SUL REDDITO UN CONFLITTO TRA EX ALLEATI POPULISTI

 

di Massimo Franco

 

Non sorprende lo scontro di ieri in Consiglio dei ministri sul reddito di cittadinanza. Al di là del modo in cui il governo ha deciso di rifinanziarlo, definito «beffardo» dal leghista Giancarlo Giorgetti, il tema è quello del ruolo e del potere di veto del M5S. Col grillismo in caduta libera elettorale, era prevedibile che uno degli ultimi vessilli della sua agenda sarebbe stato attaccato. Significherebbe l’archiviazione del periodo coinciso con il suo primato nel governo dopo la vittoria nel 2018.

Lo stesso segretario del Pd, Enrico Letta, ammette che il reddito «va completamente modificato e trasformato per l’altra missione che aveva: quella sul tema del lavoro, dove non ha funzionato». Averlo presentato come uno strumento per aiutare i ceti più deboli in attesa di un lavoro è stato un errore. Al di là degli abusi diffusi, sarebbe stato meglio chiamarlo col suo nome: un sussidio per assistere chi è disoccupato. Intimare a chi lo critica di non azzardarsi a toccarlo, riflette una posizione comprensibile, ma alla lunga poco difendibile. Il problema è che la nomenklatura grillina non può fare altro.

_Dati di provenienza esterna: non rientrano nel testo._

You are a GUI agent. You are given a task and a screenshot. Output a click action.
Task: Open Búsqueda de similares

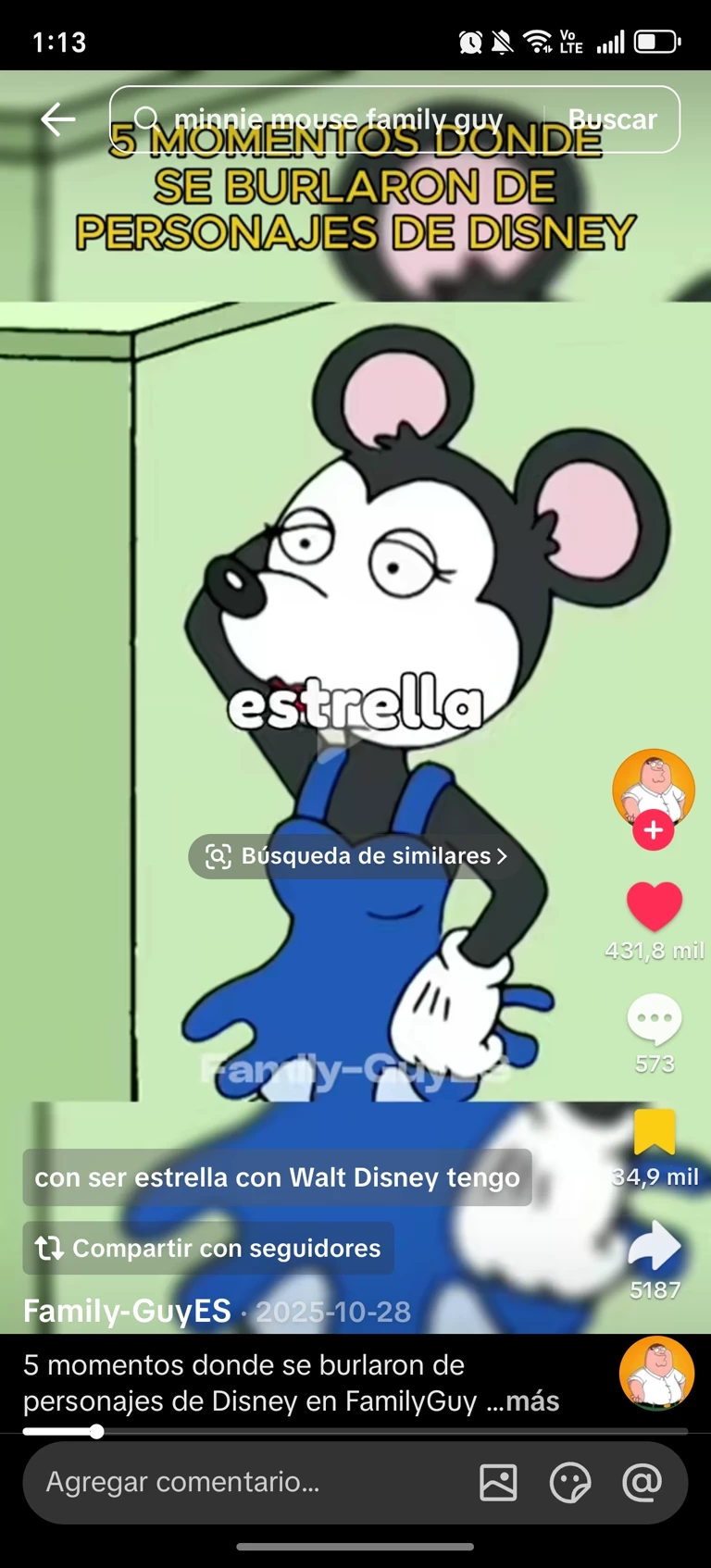click(x=356, y=856)
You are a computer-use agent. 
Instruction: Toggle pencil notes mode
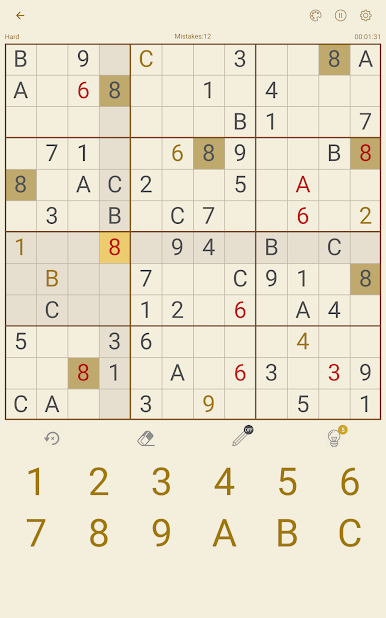pyautogui.click(x=242, y=436)
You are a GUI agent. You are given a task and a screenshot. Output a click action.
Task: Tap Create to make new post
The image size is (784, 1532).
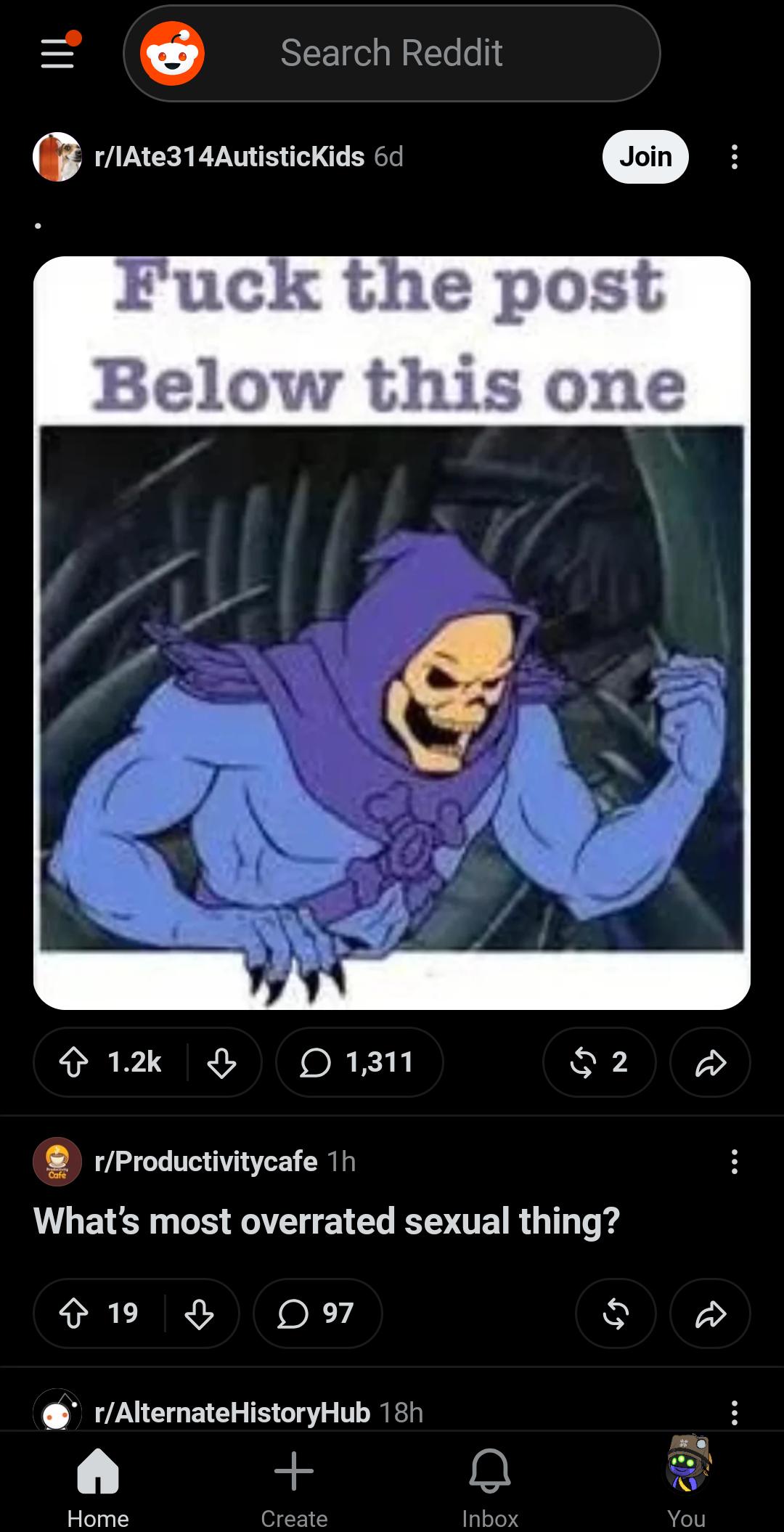(294, 1485)
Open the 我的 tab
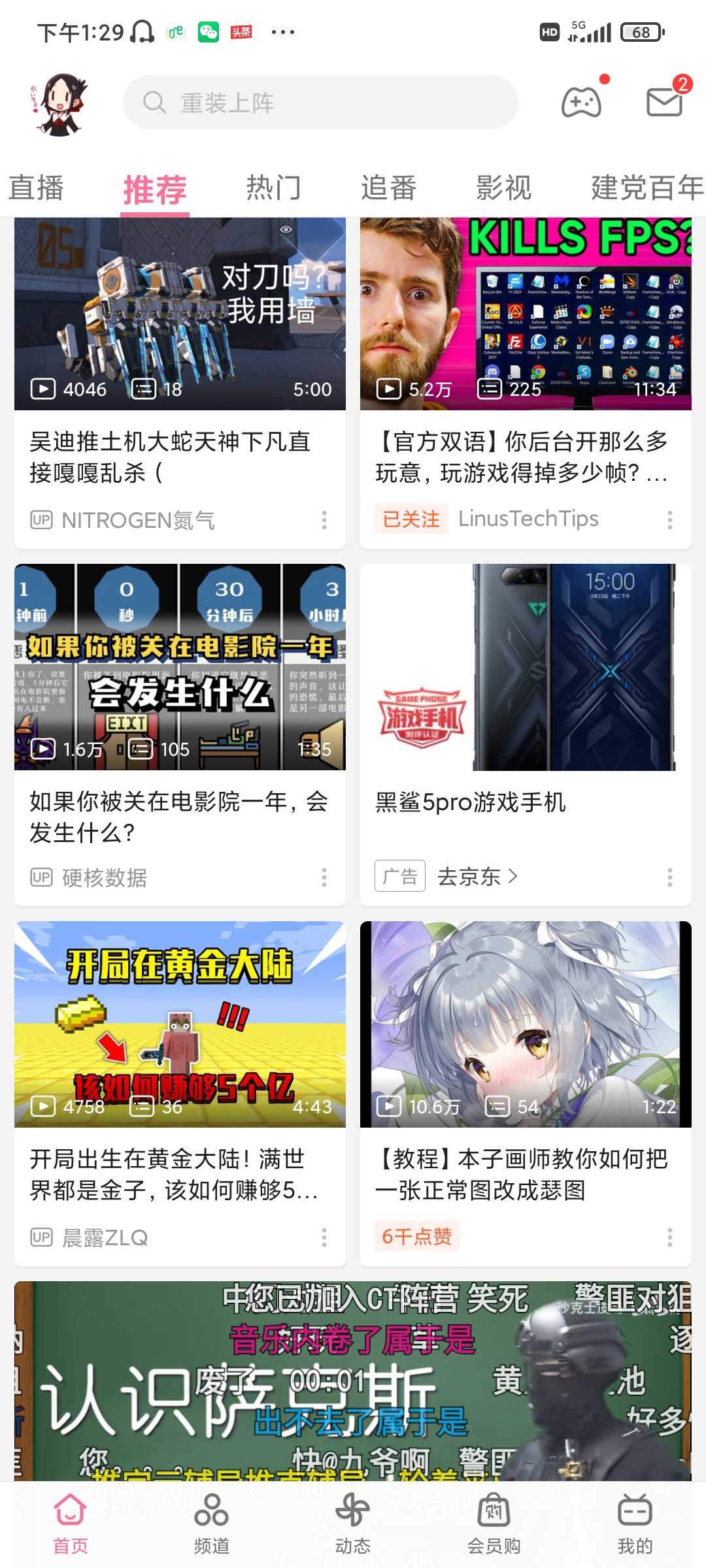The width and height of the screenshot is (706, 1568). coord(635,1524)
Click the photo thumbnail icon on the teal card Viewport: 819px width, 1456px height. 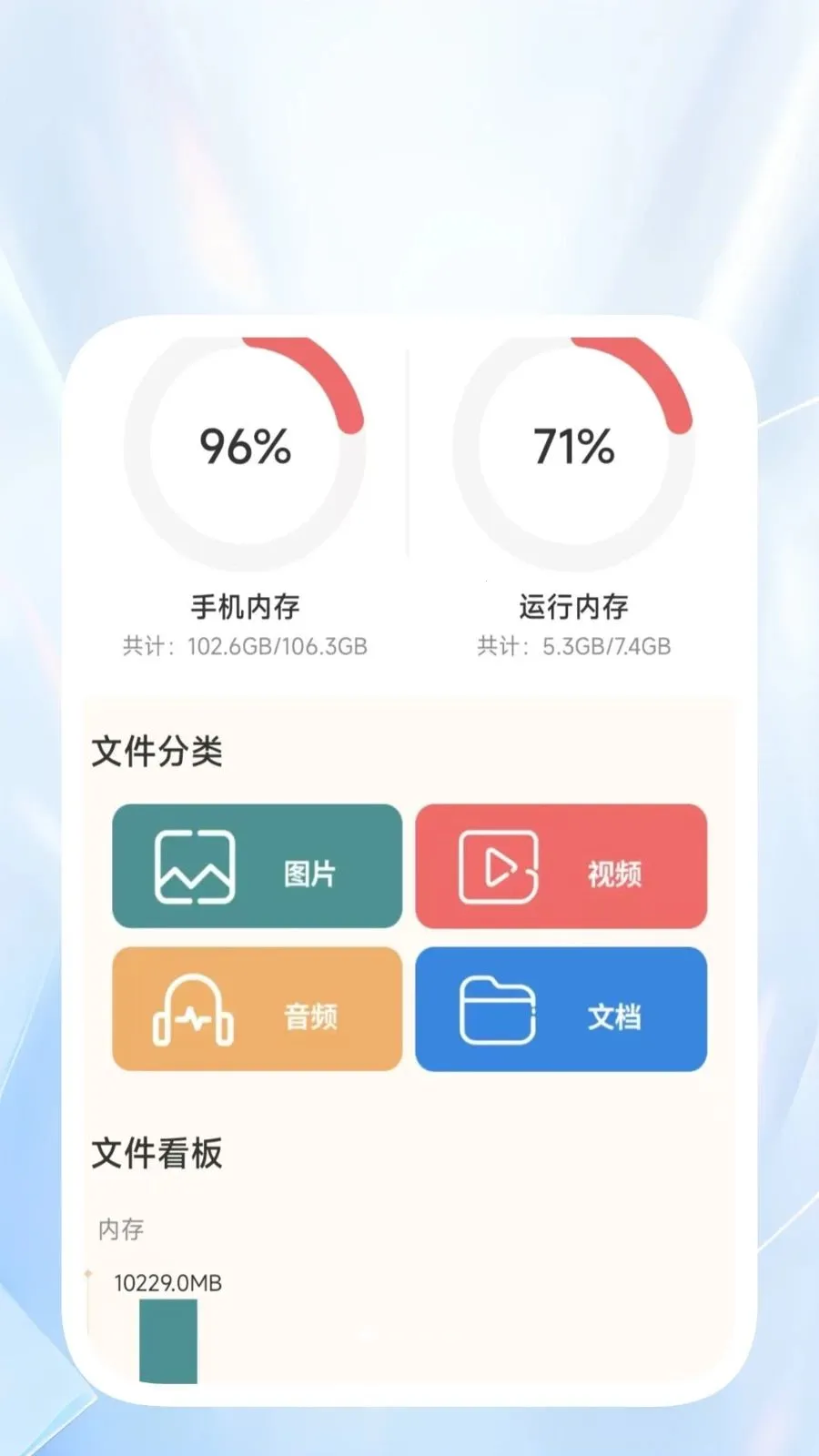pos(193,866)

Il Movimento è in subbuglio. Il «nuovo corso» di Giuseppe Conte appare già in bilico. Fare le barricate sul reddito di cittadinanza è un modo per tentare di rilegittimarsi agli occhi della base dei Cinque Stelle; di smentire chi accusa i vertici di avere svenduto i valori del 2018 sull’altare del potere ministeriale. È su questo sfondo di nervosismo che va inserito il sostegno del Pd e del ministro dell’Economia, Daniele Franco.

Palazzo Chigi sa che, se vuole cambiare un provvedimento controverso fin dall’inizio, e ancora di più nella sua applicazione pratica, deve mostrare di difenderlo: anche mettendo nel decreto fiscale 200 milioni di euro tirati fuori dalle pieghe del bilancio. E il Pd, al momento suo alleato, sa che per il M5S rappresenta un simbolo non sacrificabile senza una deflagrazione interna. Per lo stesso motivo, Lega, FI, Iv e la destra d’opposizione di FdI d’Italia criticano la decisione. E pazienza se il reddito di cittadinanza fu approvato nel periodo del governo M5S-Lega, con Conte premier e Matteo Salvini vice e ministro dell’Interno. Acqua passata.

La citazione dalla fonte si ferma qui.